======== INPUT
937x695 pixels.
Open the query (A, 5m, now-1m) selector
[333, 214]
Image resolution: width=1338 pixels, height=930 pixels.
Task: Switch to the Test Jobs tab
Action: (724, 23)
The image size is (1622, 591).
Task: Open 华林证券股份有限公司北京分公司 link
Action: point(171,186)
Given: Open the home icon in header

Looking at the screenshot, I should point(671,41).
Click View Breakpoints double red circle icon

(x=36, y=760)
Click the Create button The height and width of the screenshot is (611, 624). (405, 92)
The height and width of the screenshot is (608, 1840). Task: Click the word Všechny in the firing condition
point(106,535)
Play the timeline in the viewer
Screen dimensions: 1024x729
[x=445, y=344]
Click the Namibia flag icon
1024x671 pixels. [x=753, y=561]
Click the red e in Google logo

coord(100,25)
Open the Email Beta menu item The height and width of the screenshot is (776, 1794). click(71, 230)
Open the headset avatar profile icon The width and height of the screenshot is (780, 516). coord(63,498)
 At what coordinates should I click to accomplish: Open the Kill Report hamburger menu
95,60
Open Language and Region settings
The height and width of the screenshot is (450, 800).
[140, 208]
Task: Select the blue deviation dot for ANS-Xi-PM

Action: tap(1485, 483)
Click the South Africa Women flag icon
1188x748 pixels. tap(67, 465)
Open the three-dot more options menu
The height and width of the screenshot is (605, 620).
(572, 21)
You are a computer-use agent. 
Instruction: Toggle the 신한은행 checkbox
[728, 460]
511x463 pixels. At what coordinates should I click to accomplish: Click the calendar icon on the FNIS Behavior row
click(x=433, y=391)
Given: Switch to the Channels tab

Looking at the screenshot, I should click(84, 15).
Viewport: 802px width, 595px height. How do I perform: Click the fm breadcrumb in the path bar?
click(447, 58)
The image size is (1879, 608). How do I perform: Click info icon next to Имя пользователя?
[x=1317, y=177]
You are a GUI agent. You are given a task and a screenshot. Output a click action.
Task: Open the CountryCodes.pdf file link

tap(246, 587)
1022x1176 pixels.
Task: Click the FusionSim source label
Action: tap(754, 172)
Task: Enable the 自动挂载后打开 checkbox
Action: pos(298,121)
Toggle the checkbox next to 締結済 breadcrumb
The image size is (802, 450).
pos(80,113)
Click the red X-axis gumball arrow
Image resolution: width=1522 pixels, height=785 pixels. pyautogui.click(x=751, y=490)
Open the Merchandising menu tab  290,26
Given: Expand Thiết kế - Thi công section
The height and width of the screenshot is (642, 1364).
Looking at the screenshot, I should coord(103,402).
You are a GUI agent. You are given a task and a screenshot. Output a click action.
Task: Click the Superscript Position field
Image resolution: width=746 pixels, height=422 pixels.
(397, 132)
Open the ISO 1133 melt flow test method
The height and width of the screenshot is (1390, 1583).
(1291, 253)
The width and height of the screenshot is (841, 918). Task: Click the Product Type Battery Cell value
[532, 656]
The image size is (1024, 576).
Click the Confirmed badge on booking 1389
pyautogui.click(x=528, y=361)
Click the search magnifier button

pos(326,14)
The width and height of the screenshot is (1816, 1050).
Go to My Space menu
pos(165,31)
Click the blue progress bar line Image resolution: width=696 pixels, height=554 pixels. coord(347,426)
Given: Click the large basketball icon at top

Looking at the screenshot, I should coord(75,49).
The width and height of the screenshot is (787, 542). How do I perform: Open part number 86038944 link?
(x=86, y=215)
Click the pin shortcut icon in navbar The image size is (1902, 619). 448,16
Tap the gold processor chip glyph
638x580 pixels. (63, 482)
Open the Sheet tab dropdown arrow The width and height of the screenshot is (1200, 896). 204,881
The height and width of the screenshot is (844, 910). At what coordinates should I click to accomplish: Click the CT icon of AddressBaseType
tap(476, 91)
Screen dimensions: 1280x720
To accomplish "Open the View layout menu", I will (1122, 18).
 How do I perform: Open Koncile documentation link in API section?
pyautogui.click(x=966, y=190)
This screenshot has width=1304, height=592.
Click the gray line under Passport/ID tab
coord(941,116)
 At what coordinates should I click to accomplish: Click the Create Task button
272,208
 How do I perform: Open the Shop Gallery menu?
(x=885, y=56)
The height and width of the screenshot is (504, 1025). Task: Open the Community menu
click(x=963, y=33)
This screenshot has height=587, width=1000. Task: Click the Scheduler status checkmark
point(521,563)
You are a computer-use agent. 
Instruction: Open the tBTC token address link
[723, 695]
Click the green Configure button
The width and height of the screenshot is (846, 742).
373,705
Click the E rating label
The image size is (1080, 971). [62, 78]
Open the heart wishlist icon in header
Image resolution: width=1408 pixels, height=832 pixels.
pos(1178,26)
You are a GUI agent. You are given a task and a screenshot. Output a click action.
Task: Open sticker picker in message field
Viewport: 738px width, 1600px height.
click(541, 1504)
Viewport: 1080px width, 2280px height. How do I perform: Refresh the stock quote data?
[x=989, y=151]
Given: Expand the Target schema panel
================
Your task is to return the full listing exactly as it was given.

937x695 pixels.
Open the query (A, 5m, now-1m) selector
[333, 214]
Image resolution: width=1338 pixels, height=930 pixels.
Task: Switch to the Test Jobs tab
Action: (724, 23)
The image size is (1622, 591).
Task: Open 华林证券股份有限公司北京分公司 link
Action: point(171,186)
Given: Open the home icon in header

Looking at the screenshot, I should point(671,41).
Click View Breakpoints double red circle icon

(x=36, y=760)
Click the Create button The height and width of the screenshot is (611, 624). (405, 92)
The height and width of the screenshot is (608, 1840). Task: Click the word Všechny in the firing condition
point(106,535)
Play the timeline in the viewer
Screen dimensions: 1024x729
[x=445, y=344]
Click the Namibia flag icon
1024x671 pixels. [x=753, y=561]
Click the red e in Google logo

coord(100,25)
Open the Email Beta menu item The height and width of the screenshot is (776, 1794). click(71, 230)
Open the headset avatar profile icon The width and height of the screenshot is (780, 516). coord(63,498)
 At what coordinates should I click to accomplish: Open the Kill Report hamburger menu
95,60
Open Language and Region settings
The height and width of the screenshot is (450, 800).
[140, 208]
Task: Select the blue deviation dot for ANS-Xi-PM

Action: tap(1485, 483)
Click the South Africa Women flag icon
1188x748 pixels. tap(67, 465)
Open the three-dot more options menu
The height and width of the screenshot is (605, 620).
(572, 21)
You are a computer-use agent. 
Instruction: Toggle the 신한은행 checkbox
[728, 460]
511x463 pixels. At what coordinates should I click to accomplish: Click the calendar icon on the FNIS Behavior row
click(x=433, y=391)
Given: Switch to the Channels tab

Looking at the screenshot, I should click(84, 15).
Viewport: 802px width, 595px height. How do I perform: Click the fm breadcrumb in the path bar?
click(447, 58)
The image size is (1879, 608). How do I perform: Click info icon next to Имя пользователя?
[x=1317, y=177]
You are a GUI agent. You are given a task and a screenshot. Output a click action.
Task: Open the CountryCodes.pdf file link

tap(246, 587)
1022x1176 pixels.
Task: Click the FusionSim source label
Action: tap(754, 172)
Task: Enable the 自动挂载后打开 checkbox
Action: pos(298,121)
Toggle the checkbox next to 締結済 breadcrumb
The image size is (802, 450).
pos(80,113)
Click the red X-axis gumball arrow
Image resolution: width=1522 pixels, height=785 pixels. pyautogui.click(x=751, y=490)
Open the Merchandising menu tab  290,26
Given: Expand Thiết kế - Thi công section
The height and width of the screenshot is (642, 1364).
Looking at the screenshot, I should coord(103,402).
You are a GUI agent. You are given a task and a screenshot. Output a click action.
Task: Click the Superscript Position field
Image resolution: width=746 pixels, height=422 pixels.
(397, 132)
Open the ISO 1133 melt flow test method
The height and width of the screenshot is (1390, 1583).
(1291, 253)
The width and height of the screenshot is (841, 918). Task: Click the Product Type Battery Cell value
[532, 656]
The image size is (1024, 576).
Click the Confirmed badge on booking 1389
pyautogui.click(x=528, y=361)
Click the search magnifier button

pos(326,14)
The width and height of the screenshot is (1816, 1050).
Go to My Space menu
pos(165,31)
Click the blue progress bar line Image resolution: width=696 pixels, height=554 pixels. coord(347,426)
Given: Click the large basketball icon at top

Looking at the screenshot, I should coord(75,49).
The width and height of the screenshot is (787, 542). How do I perform: Open part number 86038944 link?
(x=86, y=215)
Click the pin shortcut icon in navbar The image size is (1902, 619). 448,16
Tap the gold processor chip glyph
638x580 pixels. (63, 482)
Open the Sheet tab dropdown arrow The width and height of the screenshot is (1200, 896). 204,881
The height and width of the screenshot is (844, 910). At what coordinates should I click to accomplish: Click the CT icon of AddressBaseType
tap(476, 91)
Screen dimensions: 1280x720
To accomplish "Open the View layout menu", I will (1122, 18).
 How do I perform: Open Koncile documentation link in API section?
pyautogui.click(x=966, y=190)
This screenshot has width=1304, height=592.
Click the gray line under Passport/ID tab
coord(941,116)
 At what coordinates should I click to accomplish: Click the Create Task button
272,208
 How do I perform: Open the Shop Gallery menu?
(x=885, y=56)
The height and width of the screenshot is (504, 1025). Task: Open the Community menu
click(x=963, y=33)
This screenshot has height=587, width=1000. Task: Click the Scheduler status checkmark
point(521,563)
You are a computer-use agent. 
Instruction: Open the tBTC token address link
[723, 695]
Click the green Configure button
The width and height of the screenshot is (846, 742).
373,705
Click the E rating label
The image size is (1080, 971). [62, 78]
Open the heart wishlist icon in header
Image resolution: width=1408 pixels, height=832 pixels.
pos(1178,26)
You are a GUI agent. You are given a task and a screenshot. Output a click action.
Task: Open sticker picker in message field
Viewport: 738px width, 1600px height.
click(541, 1504)
Viewport: 1080px width, 2280px height. How do I perform: Refresh the stock quote data?
[x=989, y=151]
Given: Expand the Target schema panel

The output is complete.